When the grammar has a λ-rule, it
can be difficult to compute parse tables.
In this example,
A can disappear (due to A→λ).
So when S is on the stack, it can be replaced by Ac
if either “a” or “c” are the lookahead, or it can be replaced
by Bc if “b” is the lookahead.

Constructing an LL parse table

1. For each rule

$A \rightarrow w$

a. For each a in FIRST(w)

add w to LL[A,a]

b. If

$\lambda$ is in FIRST(w)

add

$w$ to LL[A,b] for each

$b$ in FOLLOW(A)

where

$b \in T \cup \{\$\}$

2. Each undefined entry is an error.

Example (1): Need FIRST and FOLLOW

$S \rightarrow aSc \mid B$

$B \rightarrow b \mid \lambda$

We have already calculated FIRST and FOLLOW for this Grammar:

$\begin{split}\begin{array}{c|l|l} & FIRST & FOLLOW\\ \hline \hline S & a, b, \lambda & \$, c \\ B & b, \lambda & \$, c \\ \end{array}\end{split}$

Example (2): Compute Parse Table

For

$S \rightarrow aSc$ ,

$\mbox{FIRST}(aSc) = \{a\}$ , so add

$aSc$ to LL[S,a] by step 1a.

For S→B,
FIRST(B)={b,λ}
FOLLOW(S)={$,c}
By step 1a, add B to LL[S,b]
By step 1b, add B to LL[S,c] and LL[S,$]

For

$B \rightarrow b$ ,

$\mbox{FIRST}(b) = \{b\}$ , so by step 1a add

$b$ to LL[B,b]

For

$B \rightarrow \lambda$

$\mbox{FIRST}(\lambda) = \{ \lambda \}$ and

$\mbox{FOLLOW}(B) = \{\$, c\}$ ,

so by step 1b add

$\lambda$ to LL[B,c] and add

$\lambda$ to LL[B,$].

Example (3): Sample Trace

$\begin{split}\begin{array}{c||c|c|c|c} & a & b & c & \$ \\ \hline \hline S & aSc & B & B & B \\ \hline B & \mbox{error} & b & \lambda & \lambda \end{array}\end{split}$

Parse string: $aacc$

$\begin{split}\begin{array}{lcccccccc} &&&&a \\ &&a&&S &S &B \\ &&S& S& c& c& c& c \\ \mbox{Stack:} & \underline{S} & \underline{c} & \underline{c} & \underline{c} & \underline{c} & \underline{c} & \underline{c} & \underline{c} \\ \mbox{symbol:} & a & a & a' & a' & c & c& c& c' \\ \end{array}\end{split}$

where $a'$ is the second $a$ in the string and symbol is the lookahead symbol. This table is an LL(1) table because only 1 symbol of lookahead is needed.

Example (4): Sample Trace

Trace $aabcc$

$\begin{split}\begin{array}{lccccccccc} &&&&a \\ &&a&&S &S &B & b\\ &&S& S& c& c& c& c & c \\ \mbox{Stack:} & \underline{S} & \underline{c} & \underline{c} & \underline{c} & \underline{c} & \underline{c} & \underline{c} & \underline{c} & \underline{c} \\ \mbox{symbol:} & a & a & a' & a' & b & b& b& c & c' \\ \end{array}\end{split}$

where $a'$ is the second $a$ in the string and symbol is the lookahead symbol. This table is an LL(1) table because only 1 symbol of lookahead is needed.
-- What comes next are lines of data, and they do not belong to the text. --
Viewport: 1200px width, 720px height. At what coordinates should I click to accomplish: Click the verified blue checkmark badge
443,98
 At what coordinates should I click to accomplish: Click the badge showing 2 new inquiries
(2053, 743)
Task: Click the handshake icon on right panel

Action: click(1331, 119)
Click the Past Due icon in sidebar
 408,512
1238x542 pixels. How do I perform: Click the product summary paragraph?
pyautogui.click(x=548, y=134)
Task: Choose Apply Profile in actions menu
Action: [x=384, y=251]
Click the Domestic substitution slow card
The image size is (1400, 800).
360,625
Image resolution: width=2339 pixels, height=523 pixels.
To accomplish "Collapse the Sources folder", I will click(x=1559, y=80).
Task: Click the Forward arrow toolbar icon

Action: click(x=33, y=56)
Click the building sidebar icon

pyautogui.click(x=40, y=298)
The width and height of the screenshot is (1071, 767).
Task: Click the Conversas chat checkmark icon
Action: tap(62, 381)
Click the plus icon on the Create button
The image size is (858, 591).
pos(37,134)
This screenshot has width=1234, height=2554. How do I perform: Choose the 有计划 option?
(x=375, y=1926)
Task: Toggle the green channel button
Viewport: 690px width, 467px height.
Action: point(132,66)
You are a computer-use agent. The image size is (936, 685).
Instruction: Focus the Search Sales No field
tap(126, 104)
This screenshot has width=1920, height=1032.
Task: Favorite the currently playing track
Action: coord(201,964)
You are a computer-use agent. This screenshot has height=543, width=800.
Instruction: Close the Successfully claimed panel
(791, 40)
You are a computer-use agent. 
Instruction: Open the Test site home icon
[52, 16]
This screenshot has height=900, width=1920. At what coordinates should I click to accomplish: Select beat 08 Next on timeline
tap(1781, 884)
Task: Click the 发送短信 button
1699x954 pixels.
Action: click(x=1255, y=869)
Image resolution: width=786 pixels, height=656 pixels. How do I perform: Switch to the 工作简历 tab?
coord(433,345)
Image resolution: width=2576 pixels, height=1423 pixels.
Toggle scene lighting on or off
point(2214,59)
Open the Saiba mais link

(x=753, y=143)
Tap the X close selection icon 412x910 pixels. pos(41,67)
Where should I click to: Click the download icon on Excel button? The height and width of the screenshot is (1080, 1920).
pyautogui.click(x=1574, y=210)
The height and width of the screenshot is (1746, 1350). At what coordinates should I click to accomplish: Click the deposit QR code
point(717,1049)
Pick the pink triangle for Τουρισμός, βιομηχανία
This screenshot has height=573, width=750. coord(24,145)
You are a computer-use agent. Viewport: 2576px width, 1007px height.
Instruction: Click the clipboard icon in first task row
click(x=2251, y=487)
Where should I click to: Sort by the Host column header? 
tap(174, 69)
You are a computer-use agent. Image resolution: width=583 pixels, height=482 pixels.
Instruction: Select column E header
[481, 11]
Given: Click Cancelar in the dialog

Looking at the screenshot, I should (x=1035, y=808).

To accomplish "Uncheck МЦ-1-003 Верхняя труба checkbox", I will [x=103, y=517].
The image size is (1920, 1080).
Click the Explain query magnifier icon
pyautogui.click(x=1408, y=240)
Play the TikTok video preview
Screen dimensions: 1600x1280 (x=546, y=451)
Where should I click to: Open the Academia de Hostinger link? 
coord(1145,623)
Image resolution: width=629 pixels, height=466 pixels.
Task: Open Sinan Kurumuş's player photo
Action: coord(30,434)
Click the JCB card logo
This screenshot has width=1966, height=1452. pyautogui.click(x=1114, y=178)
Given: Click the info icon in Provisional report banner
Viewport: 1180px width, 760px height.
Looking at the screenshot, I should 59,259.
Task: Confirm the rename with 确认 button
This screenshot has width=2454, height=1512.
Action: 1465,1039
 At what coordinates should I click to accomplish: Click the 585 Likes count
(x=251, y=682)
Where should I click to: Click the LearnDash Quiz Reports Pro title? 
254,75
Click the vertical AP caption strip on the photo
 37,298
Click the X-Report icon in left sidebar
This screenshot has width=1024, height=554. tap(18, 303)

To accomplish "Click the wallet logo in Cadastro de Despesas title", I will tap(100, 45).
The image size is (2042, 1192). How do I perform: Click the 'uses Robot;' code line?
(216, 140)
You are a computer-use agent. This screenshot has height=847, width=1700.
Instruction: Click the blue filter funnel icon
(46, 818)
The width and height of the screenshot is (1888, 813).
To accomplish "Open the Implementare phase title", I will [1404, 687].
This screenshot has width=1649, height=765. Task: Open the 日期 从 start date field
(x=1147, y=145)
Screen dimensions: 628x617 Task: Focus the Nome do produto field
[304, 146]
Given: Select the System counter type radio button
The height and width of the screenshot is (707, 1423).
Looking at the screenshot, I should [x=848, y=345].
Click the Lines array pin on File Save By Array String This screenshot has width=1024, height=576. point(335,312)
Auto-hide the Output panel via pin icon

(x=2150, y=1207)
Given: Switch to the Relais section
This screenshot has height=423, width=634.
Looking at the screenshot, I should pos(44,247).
LL(k) Can’t Parse All CFGs

$L = \{a^n: n \ge 0 \} \cup \{a^nb^n: n \ge 0 \}$

S→A
S→B
A→aA
A→λ
B→aBb
B→λ

This grammar cannot be recognized by an LL(k) parser for any
k.
Consider the string aabb.
Need 3 lookahead to realize that we want S→B.
For aaabbb, we need 4 lookahead.
For anbn, we need n lookahead.

Conclusion

There are some CFL’s that have no LL(k) Parser

There are some languages for which some grammars have LL(k) parsers and some don’t.